Pero como la empresa había hecho un esfuerzo mínimo en la formación de su personal de mantenimiento para el diesel, la mayoría de los mecánicos no tenían la menor idea de lo que estaban haciendo. Esto significaba que el motor deficiente sería reparado con piezas igualmente deficientes por un hombre muy molesto con una nueva calva por rascarse constantemente la cabeza con confusión.
Naturalmente, los motores terriblemente deficientes y la actitud laxa de GM hacia el mantenimiento no pasaron desapercibidos. En todo el país, los propietarios de motores diesel de GM descontentos se unieron para contraatacar. A menudo habían visto cómo se sustituían dos o más motores durante el período de garantía, sólo para que el tercero fallara cuando la garantía había expirado.
Si por algún giro del destino su coche aguantaba lo suficiente, encontrarían que el valor de reventa había caído en picado más allá del núcleo de la tierra. Después de sólo dos años de rodaje, un Cadillac Seville diésel de 14.000 dólares podría valer tan sólo 3.500 dólares.
A una pareja de Washington llamada Peter y Diane Halferty le ocurrió precisamente eso, después de gastar 18.000 dólares para mantener su patética máquina tosiendo en la carretera. Peter puso un anuncio en un periódico local para interesarse por su situación, y tras una avalancha de llamadas formó Consumidores contra General Motors. Finalmente, se presentaron tantas reclamaciones a General Motors que la Comisión Federal de Comercio intervino para supervisar el asunto, pero se vio desbordada por la magnitud del problema.
A pesar de la reacción del público contra el diésel de Oldsmobile, al LF9 V8 se unió el motor LT6 V6. Esta maravilla de 85 CV y 224 Nm (165 lb ft) presentaba un diseño mejorado sin los muchos defectos del V8, e incluso se montaba transversalmente en chasis de tracción delantera como el LT7.
Para entonces, la imagen del Oldsmobile Diesel como señor y salvador de GM se había roto por completo, dejando incluso una versión del V8 de 105 CV completamente curada e incapaz de cambiar la situación.
Aunque el motor actualizado funcionaba por una vez, y presentaba un mejor aislamiento acústico y una reducción de los humos, su comportamiento tosco y su horrible olor seguían recordando a un público traumatizado los horrores perpetrados por su antecesor.
Ambos motores murieron finalmente por última vez en 1985, dejando un mal sabor de boca a todos los que entraron en contacto con ellos.

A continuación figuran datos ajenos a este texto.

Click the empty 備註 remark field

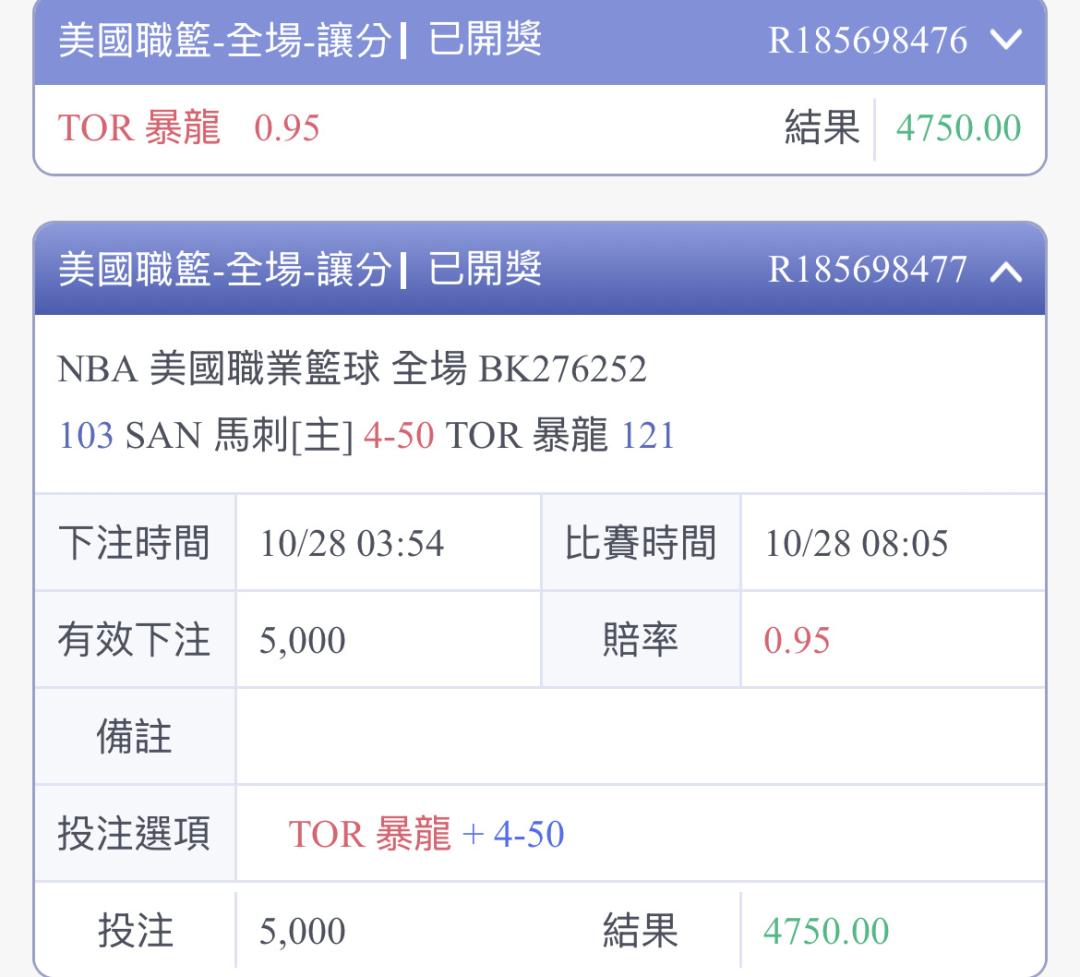[640, 737]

Finalmente, General Motors se vio obligada a pagar un gigantesco acuerdo para apaciguar a los antiguos propietarios de motores diésel, pagando hasta el 80% de los costes soportados por los furiosos clientes.
El motor diésel de Oldsmobile perdura como un brillante ejemplo de una buena idea que salió dramáticamente mal. Llevado a la producción por una empresa desesperada que buscaba sacar provecho del horrible páramo dejado por el embargo petrolero de 1973, el motor presentaba un insensible defecto de diseño tras otro.

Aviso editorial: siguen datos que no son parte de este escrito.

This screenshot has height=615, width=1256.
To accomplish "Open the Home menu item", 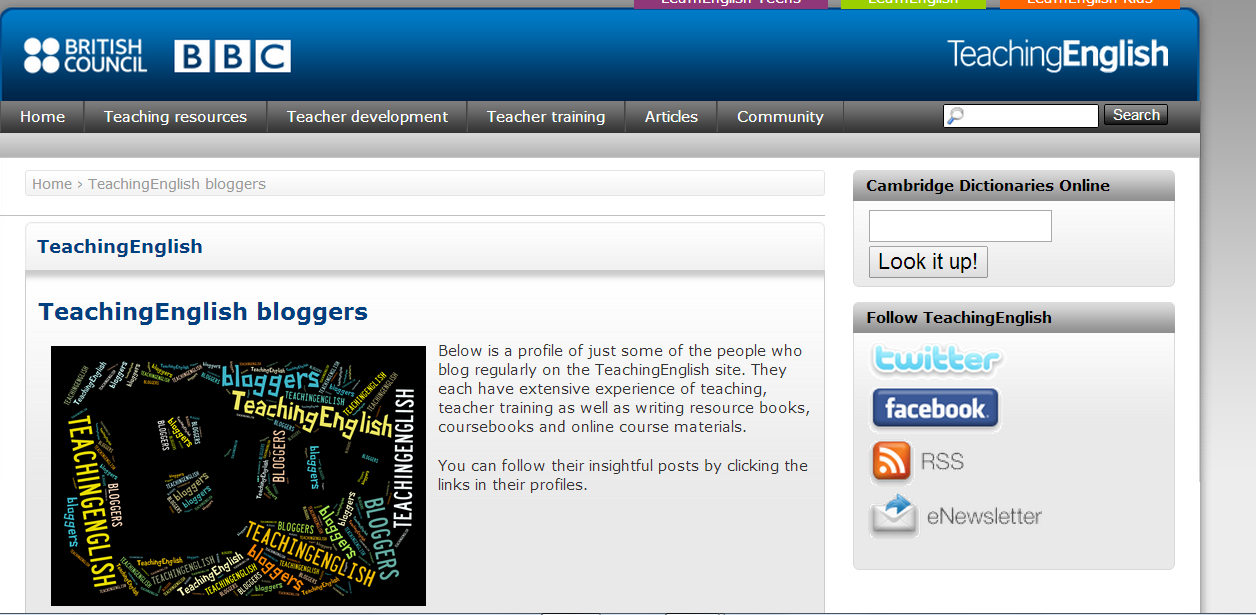I will (x=42, y=117).
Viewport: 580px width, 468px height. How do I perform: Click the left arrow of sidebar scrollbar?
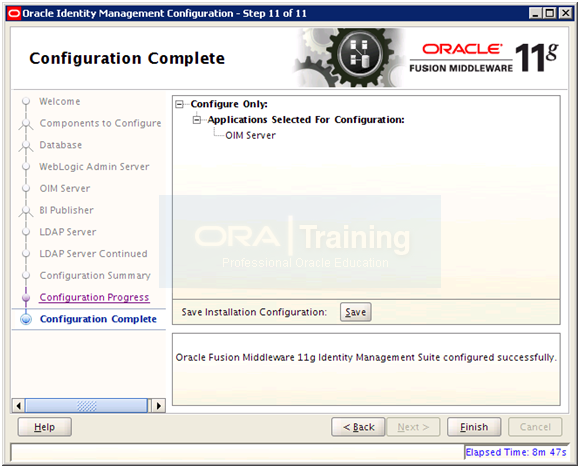(x=18, y=406)
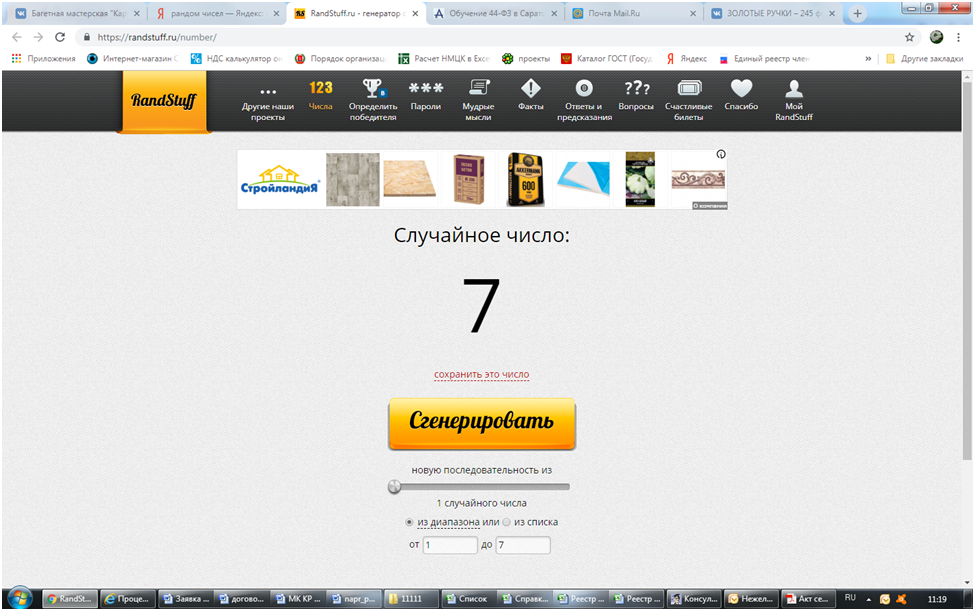Click the «до» range maximum input field
This screenshot has height=611, width=975.
523,545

Una total falta de comprensión de los retos que suponía construir un buen motor diesel hizo que los peces gordos de The General pusieran los dólares por delante del desarrollo, cortando cientos de esquinas por el camino. El resultado final fue una excusa terrible para un motor, que procedió a dañar la imagen del motor diesel lo suficiente como para que Estados Unidos diera la espalda al concepto durante más de 30 años.